→ Work instruction
Using the entries below, write out the line with "This screenshot has width=760, height=428.", the line with "Choose ケースファン2 in", and every line in between, exactly as each is written.

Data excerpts
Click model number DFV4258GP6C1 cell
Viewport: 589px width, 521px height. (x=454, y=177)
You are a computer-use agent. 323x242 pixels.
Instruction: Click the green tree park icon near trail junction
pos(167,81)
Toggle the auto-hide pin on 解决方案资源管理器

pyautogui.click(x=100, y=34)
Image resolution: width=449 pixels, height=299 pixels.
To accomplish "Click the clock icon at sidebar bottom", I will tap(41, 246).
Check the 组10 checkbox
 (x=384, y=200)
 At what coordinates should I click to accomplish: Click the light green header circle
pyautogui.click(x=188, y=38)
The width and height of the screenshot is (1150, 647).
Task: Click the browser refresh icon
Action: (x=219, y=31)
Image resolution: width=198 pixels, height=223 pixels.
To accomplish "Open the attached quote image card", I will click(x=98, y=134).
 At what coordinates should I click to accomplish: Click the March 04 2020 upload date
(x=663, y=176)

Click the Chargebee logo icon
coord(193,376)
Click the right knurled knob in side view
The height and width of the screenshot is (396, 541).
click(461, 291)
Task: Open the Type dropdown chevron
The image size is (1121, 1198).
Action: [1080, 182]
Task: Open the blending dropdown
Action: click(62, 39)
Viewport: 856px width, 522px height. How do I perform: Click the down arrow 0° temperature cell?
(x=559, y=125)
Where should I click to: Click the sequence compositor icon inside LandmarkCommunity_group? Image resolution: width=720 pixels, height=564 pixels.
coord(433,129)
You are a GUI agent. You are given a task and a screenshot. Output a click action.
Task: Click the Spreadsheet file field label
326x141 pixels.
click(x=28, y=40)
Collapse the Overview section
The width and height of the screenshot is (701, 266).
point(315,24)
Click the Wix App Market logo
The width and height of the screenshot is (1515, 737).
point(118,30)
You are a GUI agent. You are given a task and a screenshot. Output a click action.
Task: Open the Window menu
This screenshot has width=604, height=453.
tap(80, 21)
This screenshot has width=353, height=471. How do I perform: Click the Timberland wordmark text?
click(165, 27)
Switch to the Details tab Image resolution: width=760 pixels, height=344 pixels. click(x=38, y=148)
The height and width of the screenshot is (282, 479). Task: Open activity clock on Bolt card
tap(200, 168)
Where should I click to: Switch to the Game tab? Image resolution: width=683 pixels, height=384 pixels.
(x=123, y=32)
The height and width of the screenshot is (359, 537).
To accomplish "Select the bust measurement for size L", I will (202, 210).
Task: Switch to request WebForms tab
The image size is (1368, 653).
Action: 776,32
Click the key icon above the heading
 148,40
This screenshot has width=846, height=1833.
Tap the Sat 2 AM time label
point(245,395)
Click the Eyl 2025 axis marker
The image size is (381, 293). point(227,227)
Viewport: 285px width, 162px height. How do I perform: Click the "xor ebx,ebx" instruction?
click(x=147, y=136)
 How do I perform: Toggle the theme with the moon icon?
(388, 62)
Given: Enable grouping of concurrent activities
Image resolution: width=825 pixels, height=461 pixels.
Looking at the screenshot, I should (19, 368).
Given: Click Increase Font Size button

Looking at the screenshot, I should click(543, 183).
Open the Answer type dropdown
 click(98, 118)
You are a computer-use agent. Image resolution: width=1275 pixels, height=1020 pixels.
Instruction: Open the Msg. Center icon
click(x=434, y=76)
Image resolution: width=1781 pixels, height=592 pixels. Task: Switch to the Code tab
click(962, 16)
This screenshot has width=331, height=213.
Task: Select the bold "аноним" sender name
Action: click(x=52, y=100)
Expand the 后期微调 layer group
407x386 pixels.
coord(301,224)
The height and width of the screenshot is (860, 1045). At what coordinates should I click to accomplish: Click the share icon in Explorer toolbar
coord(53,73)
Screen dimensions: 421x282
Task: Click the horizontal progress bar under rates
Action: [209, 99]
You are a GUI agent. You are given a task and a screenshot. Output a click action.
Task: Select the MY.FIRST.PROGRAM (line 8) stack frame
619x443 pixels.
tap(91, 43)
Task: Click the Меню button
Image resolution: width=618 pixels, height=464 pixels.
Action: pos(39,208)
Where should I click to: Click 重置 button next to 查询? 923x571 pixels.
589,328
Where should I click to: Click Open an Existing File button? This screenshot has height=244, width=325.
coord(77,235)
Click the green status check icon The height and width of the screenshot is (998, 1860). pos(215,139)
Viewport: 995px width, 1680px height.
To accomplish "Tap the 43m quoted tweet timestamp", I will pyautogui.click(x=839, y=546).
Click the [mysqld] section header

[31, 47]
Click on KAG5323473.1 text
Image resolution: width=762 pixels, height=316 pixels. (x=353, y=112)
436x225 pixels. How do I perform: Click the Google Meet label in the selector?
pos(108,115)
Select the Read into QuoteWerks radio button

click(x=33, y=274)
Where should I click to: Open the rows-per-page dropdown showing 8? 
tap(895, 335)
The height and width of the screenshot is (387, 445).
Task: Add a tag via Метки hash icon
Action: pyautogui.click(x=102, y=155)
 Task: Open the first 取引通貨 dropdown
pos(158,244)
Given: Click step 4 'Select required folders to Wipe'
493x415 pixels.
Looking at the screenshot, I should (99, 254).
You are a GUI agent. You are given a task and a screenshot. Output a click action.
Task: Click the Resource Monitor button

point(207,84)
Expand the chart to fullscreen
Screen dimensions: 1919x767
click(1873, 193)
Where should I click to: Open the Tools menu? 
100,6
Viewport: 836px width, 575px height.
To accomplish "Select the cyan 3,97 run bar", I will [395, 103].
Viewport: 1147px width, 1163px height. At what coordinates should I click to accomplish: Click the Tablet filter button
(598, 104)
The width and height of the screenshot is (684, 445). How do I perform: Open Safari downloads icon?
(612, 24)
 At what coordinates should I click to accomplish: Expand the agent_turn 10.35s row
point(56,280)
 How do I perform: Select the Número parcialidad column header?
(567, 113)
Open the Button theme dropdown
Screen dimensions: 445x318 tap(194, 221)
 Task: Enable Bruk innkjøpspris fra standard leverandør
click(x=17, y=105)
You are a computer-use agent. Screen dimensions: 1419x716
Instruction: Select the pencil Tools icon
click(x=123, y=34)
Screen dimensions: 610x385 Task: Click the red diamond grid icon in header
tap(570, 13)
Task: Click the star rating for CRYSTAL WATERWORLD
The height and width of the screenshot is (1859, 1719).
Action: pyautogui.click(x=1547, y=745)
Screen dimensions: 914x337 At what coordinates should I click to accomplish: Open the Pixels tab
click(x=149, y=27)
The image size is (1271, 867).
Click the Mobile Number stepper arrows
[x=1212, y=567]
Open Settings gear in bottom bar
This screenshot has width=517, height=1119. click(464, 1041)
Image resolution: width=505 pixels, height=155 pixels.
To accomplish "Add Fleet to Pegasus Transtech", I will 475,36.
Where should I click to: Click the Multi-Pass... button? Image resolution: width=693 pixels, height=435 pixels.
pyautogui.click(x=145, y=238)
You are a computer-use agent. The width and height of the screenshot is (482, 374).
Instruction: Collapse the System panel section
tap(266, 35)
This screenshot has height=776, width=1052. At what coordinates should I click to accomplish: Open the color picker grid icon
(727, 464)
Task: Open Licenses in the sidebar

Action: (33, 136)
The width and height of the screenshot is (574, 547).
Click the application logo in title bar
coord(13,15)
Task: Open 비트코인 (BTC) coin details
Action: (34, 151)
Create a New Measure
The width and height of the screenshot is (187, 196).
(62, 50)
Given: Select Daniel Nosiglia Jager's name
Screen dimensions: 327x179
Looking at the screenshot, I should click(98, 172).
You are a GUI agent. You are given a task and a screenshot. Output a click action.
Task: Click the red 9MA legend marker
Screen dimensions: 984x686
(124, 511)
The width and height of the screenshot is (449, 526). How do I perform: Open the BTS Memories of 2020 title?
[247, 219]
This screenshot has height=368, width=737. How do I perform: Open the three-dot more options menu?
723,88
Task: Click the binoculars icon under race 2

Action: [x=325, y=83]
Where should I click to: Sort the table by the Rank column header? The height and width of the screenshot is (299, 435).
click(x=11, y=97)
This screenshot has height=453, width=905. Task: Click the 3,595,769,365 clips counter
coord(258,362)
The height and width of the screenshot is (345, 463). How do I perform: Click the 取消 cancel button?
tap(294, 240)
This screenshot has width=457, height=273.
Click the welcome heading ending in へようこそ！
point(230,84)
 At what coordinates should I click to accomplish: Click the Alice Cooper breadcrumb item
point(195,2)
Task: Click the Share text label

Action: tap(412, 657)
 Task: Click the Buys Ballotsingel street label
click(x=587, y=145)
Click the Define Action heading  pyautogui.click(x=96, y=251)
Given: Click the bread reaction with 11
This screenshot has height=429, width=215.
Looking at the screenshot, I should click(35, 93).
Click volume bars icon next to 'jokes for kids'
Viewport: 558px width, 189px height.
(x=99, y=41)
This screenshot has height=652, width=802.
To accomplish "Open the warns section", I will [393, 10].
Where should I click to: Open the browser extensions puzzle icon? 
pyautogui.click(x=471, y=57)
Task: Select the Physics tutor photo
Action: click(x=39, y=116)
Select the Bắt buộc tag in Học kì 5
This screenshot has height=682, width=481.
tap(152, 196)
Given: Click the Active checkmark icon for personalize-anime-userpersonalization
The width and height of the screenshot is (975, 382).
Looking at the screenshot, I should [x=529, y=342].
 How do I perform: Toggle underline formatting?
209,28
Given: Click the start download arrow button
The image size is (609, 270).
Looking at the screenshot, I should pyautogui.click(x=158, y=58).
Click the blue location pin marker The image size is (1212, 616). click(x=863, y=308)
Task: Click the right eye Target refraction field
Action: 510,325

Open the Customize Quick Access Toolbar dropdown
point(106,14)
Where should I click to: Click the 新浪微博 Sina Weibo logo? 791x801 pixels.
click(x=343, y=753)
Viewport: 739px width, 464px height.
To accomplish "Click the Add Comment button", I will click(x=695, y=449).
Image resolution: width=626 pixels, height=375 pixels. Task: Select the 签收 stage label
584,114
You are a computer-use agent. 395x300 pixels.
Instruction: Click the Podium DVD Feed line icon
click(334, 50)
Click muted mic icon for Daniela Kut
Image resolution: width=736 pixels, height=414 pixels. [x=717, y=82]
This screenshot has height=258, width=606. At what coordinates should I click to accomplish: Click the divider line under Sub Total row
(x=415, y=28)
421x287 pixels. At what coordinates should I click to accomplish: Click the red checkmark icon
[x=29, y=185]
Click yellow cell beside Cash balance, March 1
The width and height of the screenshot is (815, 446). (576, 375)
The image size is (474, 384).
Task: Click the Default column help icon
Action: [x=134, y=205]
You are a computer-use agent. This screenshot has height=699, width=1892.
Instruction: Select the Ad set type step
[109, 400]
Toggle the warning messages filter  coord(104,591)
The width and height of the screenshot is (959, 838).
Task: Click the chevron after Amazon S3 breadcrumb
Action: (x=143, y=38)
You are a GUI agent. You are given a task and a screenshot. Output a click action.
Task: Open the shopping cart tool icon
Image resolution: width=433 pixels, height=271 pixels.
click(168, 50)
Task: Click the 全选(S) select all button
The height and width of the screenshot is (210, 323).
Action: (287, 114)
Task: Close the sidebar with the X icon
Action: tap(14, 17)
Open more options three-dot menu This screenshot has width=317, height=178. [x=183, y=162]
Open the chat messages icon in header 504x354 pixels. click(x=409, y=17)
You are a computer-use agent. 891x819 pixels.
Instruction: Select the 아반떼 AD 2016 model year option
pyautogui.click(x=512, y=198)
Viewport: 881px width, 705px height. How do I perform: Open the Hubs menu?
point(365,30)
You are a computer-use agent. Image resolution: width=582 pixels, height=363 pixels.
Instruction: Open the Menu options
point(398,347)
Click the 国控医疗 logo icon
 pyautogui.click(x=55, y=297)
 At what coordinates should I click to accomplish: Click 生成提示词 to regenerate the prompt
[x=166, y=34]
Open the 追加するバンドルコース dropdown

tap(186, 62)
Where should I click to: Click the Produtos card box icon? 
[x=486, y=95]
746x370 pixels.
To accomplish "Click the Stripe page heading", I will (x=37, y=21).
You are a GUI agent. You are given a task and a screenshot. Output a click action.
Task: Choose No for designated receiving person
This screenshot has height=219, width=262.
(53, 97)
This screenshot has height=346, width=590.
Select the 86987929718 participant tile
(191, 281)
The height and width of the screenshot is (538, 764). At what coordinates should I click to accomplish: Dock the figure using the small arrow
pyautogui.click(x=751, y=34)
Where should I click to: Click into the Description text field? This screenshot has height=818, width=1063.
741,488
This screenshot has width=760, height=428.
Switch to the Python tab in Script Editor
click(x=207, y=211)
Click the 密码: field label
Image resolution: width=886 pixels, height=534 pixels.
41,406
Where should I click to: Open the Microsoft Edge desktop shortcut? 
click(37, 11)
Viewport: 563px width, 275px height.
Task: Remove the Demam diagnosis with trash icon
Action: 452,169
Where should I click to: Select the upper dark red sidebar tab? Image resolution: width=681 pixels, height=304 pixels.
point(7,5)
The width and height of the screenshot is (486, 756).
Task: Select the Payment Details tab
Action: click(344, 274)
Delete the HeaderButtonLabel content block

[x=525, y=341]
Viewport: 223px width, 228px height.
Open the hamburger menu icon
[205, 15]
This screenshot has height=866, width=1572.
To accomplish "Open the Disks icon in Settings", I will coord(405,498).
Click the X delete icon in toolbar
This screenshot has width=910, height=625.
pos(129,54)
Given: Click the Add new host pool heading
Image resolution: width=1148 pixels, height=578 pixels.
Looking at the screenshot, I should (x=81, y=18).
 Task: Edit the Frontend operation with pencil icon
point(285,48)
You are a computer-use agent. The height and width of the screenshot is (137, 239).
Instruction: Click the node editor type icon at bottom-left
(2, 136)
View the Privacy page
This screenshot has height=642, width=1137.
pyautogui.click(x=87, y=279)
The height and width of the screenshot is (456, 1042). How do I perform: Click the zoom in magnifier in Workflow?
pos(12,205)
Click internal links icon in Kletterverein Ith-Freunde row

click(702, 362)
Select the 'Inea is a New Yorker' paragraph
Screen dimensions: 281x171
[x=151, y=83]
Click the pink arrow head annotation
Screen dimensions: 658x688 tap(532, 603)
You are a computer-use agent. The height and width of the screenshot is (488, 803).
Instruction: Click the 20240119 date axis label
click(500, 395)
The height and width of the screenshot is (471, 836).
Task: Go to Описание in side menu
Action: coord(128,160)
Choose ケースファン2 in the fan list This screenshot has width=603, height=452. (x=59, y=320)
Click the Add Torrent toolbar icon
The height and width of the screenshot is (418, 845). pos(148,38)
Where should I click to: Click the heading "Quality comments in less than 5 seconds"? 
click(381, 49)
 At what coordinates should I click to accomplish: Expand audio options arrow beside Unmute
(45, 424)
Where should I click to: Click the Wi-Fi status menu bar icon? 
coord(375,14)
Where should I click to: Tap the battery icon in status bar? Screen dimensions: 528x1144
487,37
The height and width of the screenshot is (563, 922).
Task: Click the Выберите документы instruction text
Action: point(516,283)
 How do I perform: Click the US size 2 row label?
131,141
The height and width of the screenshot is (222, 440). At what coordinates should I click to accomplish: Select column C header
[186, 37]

→ Response to this exercise
This screenshot has width=760, height=428.
Switch to the Python tab in Script Editor
click(x=207, y=211)
Click the 密码: field label
Image resolution: width=886 pixels, height=534 pixels.
41,406
Where should I click to: Open the Microsoft Edge desktop shortcut? 
click(37, 11)
Viewport: 563px width, 275px height.
Task: Remove the Demam diagnosis with trash icon
Action: 452,169
Where should I click to: Select the upper dark red sidebar tab? Image resolution: width=681 pixels, height=304 pixels.
point(7,5)
The width and height of the screenshot is (486, 756).
Task: Select the Payment Details tab
Action: click(344, 274)
Delete the HeaderButtonLabel content block

[x=525, y=341]
Viewport: 223px width, 228px height.
Open the hamburger menu icon
[205, 15]
This screenshot has height=866, width=1572.
To accomplish "Open the Disks icon in Settings", I will coord(405,498).
Click the X delete icon in toolbar
This screenshot has width=910, height=625.
pos(129,54)
Given: Click the Add new host pool heading
Image resolution: width=1148 pixels, height=578 pixels.
Looking at the screenshot, I should (x=81, y=18).
 Task: Edit the Frontend operation with pencil icon
point(285,48)
You are a computer-use agent. The height and width of the screenshot is (137, 239).
Instruction: Click the node editor type icon at bottom-left
(2, 136)
View the Privacy page
This screenshot has height=642, width=1137.
pyautogui.click(x=87, y=279)
The height and width of the screenshot is (456, 1042). How do I perform: Click the zoom in magnifier in Workflow?
pos(12,205)
Click internal links icon in Kletterverein Ith-Freunde row

click(702, 362)
Select the 'Inea is a New Yorker' paragraph
Screen dimensions: 281x171
[x=151, y=83]
Click the pink arrow head annotation
Screen dimensions: 658x688 tap(532, 603)
You are a computer-use agent. The height and width of the screenshot is (488, 803).
Instruction: Click the 20240119 date axis label
click(500, 395)
The height and width of the screenshot is (471, 836).
Task: Go to Описание in side menu
Action: coord(128,160)
Choose ケースファン2 in the fan list This screenshot has width=603, height=452. (x=59, y=320)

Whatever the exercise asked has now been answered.